Vincent Martin with friend, Synge Tyson and guide dog, Karson.
Synge Tyson with her ipad that helped find friend Vincent Martin's missing iphone.
Georgia Tech grad student Vincent Martin with his recovered iphone.
Checker Cab similar to the one where Vincent Martin lost his iphone.
ATLANTA (WXIA) -- This is a story of legally blind woman helping her blind friend find his iPhone when a cab company and police either couldn't or wouldn't help them.
It's a story of the blind leading the blind...literally.
"It's a palm computer that happens to have a radio in it, so it's really my computer," Vincent Martin told 11Alive News on Monday.
That's how he describes his iphone that's specially set up to listen and talk to him.
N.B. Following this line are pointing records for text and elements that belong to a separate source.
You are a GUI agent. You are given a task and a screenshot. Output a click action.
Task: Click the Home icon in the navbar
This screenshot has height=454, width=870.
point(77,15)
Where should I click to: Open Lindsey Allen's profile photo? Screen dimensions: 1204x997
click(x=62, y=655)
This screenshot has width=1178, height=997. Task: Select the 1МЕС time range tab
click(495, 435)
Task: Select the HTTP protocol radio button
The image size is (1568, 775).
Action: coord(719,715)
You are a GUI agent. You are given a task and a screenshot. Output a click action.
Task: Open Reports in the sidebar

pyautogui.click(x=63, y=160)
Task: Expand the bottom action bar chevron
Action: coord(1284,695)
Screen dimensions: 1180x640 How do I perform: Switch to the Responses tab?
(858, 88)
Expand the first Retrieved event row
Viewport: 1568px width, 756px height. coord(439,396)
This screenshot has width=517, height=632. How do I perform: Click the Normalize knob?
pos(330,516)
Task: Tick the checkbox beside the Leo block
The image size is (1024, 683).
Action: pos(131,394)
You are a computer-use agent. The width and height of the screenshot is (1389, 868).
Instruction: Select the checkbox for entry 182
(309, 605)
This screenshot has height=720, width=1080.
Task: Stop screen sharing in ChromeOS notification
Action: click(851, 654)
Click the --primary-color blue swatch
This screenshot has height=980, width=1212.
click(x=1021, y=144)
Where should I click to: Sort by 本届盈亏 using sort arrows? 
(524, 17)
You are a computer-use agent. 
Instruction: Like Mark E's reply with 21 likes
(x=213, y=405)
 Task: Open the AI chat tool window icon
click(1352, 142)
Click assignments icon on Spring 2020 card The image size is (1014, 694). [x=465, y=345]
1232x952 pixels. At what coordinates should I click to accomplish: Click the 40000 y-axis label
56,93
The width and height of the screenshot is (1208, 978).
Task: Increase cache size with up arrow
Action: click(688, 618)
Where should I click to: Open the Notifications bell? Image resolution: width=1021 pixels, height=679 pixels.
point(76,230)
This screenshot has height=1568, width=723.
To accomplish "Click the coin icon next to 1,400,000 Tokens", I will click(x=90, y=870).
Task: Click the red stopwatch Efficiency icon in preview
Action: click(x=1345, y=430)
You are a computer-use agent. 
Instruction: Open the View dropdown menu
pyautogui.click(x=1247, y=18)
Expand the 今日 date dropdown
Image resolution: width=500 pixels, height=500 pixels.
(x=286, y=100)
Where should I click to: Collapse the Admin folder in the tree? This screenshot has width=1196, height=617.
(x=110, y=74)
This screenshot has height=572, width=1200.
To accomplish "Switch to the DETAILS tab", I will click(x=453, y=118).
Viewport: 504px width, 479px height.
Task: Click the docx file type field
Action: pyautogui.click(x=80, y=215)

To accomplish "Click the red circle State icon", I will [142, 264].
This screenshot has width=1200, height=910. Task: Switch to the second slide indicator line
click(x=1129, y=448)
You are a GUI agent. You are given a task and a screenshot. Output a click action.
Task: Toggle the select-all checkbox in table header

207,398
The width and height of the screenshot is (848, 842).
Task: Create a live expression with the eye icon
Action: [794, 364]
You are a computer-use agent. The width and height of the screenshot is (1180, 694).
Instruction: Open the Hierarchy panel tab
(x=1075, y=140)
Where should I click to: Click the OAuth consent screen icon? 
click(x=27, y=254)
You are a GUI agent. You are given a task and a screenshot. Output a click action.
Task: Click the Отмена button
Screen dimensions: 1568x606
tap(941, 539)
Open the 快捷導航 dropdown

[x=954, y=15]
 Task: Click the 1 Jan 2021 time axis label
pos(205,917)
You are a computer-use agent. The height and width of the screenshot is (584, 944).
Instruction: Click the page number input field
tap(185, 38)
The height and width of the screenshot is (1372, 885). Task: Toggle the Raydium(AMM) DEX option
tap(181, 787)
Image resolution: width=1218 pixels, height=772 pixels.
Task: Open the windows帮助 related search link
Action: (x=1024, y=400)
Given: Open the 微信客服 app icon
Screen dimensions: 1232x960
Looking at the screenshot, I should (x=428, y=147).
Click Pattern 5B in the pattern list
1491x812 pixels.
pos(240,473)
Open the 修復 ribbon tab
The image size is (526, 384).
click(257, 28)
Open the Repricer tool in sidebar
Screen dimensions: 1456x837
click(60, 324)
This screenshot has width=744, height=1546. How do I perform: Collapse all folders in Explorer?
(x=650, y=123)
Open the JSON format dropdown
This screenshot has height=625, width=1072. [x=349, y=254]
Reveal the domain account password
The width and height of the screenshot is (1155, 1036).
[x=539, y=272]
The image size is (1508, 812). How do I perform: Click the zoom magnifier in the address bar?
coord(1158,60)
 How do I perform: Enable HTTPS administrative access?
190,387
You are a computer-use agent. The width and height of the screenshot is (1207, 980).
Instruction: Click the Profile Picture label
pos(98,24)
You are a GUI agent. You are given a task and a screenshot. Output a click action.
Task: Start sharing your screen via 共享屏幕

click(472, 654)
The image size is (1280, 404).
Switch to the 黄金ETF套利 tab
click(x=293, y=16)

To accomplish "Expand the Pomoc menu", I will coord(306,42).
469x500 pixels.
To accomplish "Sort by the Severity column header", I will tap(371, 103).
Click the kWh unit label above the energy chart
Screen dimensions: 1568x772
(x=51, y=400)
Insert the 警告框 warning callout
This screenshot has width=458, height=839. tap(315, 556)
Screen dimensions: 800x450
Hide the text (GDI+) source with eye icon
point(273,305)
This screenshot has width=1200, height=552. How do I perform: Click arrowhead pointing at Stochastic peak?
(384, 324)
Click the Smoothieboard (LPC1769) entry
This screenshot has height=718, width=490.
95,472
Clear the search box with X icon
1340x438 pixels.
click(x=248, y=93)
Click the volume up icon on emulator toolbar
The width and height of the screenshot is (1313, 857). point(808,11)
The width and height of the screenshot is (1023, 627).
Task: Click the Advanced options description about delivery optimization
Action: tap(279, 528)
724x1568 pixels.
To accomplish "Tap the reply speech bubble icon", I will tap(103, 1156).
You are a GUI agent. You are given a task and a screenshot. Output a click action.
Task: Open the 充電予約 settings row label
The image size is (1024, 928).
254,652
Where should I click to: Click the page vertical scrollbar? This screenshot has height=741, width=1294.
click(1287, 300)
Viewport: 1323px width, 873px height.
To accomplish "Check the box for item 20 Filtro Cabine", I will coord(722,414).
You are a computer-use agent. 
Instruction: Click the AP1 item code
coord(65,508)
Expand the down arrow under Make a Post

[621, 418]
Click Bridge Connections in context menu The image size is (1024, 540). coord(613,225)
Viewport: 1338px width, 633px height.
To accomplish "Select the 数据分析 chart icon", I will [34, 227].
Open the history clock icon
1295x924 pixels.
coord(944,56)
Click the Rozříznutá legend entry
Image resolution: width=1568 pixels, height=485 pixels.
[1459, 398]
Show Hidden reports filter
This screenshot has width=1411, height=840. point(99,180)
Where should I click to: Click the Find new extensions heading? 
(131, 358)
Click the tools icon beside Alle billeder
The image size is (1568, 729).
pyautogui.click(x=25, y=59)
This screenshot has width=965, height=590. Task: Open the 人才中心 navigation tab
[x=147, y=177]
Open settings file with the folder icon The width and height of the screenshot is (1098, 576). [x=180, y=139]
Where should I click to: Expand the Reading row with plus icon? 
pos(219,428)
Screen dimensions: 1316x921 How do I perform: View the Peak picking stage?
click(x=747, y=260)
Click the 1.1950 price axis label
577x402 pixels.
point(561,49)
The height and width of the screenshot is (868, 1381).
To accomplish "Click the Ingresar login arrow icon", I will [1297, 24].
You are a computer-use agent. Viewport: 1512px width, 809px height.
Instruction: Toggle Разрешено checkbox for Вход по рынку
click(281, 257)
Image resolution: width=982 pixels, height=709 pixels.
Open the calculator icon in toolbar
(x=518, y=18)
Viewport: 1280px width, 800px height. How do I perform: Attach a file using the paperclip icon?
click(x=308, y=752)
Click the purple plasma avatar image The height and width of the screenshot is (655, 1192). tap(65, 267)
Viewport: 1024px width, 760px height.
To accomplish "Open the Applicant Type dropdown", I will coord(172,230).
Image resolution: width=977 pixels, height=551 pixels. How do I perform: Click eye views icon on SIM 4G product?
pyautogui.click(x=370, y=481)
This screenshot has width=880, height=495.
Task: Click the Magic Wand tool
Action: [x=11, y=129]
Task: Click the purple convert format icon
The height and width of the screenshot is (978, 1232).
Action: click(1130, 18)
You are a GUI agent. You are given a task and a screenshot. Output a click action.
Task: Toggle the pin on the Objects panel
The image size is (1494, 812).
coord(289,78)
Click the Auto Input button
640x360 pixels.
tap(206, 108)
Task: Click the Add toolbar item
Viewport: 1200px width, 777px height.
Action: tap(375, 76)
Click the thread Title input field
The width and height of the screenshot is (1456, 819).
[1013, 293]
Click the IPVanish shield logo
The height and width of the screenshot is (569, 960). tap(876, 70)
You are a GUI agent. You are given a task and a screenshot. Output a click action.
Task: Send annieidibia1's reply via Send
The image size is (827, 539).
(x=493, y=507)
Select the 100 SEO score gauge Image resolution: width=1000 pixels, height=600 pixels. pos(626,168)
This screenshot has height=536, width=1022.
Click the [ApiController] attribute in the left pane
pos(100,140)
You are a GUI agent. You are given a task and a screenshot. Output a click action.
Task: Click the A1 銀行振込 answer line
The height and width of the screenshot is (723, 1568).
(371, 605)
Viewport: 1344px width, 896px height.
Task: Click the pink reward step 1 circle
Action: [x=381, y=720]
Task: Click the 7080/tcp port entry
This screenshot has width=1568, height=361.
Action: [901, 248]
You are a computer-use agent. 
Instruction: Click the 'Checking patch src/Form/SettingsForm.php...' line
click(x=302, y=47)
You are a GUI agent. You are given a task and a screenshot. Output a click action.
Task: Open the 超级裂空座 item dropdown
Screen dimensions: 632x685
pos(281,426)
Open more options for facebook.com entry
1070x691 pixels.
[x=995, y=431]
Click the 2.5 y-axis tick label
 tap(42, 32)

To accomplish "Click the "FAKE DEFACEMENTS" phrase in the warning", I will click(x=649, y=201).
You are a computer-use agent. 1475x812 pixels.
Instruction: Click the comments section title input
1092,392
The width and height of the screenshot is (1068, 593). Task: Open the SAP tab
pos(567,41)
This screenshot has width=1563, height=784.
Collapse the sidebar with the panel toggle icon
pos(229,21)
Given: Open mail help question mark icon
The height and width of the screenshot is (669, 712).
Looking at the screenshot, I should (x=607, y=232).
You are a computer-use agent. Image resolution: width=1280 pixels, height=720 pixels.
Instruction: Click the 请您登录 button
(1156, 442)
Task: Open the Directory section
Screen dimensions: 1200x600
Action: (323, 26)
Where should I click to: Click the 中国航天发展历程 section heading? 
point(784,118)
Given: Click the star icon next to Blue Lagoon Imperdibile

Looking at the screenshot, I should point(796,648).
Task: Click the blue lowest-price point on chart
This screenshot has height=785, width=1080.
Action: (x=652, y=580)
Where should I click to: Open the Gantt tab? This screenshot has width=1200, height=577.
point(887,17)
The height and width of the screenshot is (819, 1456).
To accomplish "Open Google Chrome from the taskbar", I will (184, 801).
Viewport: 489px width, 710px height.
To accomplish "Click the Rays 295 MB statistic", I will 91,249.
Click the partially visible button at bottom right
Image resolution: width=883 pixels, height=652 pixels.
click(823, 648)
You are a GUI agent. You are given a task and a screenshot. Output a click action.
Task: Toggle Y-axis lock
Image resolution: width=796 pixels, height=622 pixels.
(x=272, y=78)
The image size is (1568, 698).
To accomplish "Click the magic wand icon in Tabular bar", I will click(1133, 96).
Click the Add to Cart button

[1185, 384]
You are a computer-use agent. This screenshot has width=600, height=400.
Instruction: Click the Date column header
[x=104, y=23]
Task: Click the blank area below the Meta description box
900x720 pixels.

It's his lifeline.
Last Friday morning that lifeline vanished.
The former paralympic athlete took a bus to drop off his guide dog, Karson, for some medical tests.
Because he couldn't ride the bus alone, he took a Checker Cab back to the Georgia Tech campus, where he's a grad student in computer science.
Then he panicked.
"Oh, my phone's in the cab," he remembered thinking only a few minutes after the taxi left.
Martin called on his friend, Synge Tyson, who is legally blind herself.
With the aid of special glasses and a magnifying glass, she managed to find a signal from Vincent's iPhone on her iPad.
"It would change locations and I said, 'your phone has gotta still be in this taxi because it's a taxi pattern'," she said.
Synge and Vincent said they contacted the cab company, but got no help.
They said they contacted Atlanta Police, but were told since it appeared to be a lost and not a stolen item, they couldn't help.
They also contacted Georgia Tech Campus Police, who they said were sympathetic, but had no jurisdiction.
So after two days they began their own detective work.
Sunday afternoon Vincent's brother drove him around looking for his missing iPhone while friend Synge tracked it on her iPad.
It led them straight to a taxi at the cab driver's home in Clayton County.
"He was flabbergasted," is how Vincent described the cabbie's reaction.
"He didn't even know it was a phone; I really don't think he had any idea what was going on," he added.
Synge was delighted that technology once reserved for the military made the recovery possible.
"An everyday person like myself can help my friend, who's blind, find his phone; I thought it was just wonderful," she said.
Now Vincent Martin has his lifeline again, thanks to his friend Synge, his brother and their persistence.
He also has some advice if you have one.
"Chain your iphone to you; don't take it out of the holster for any reason," he said.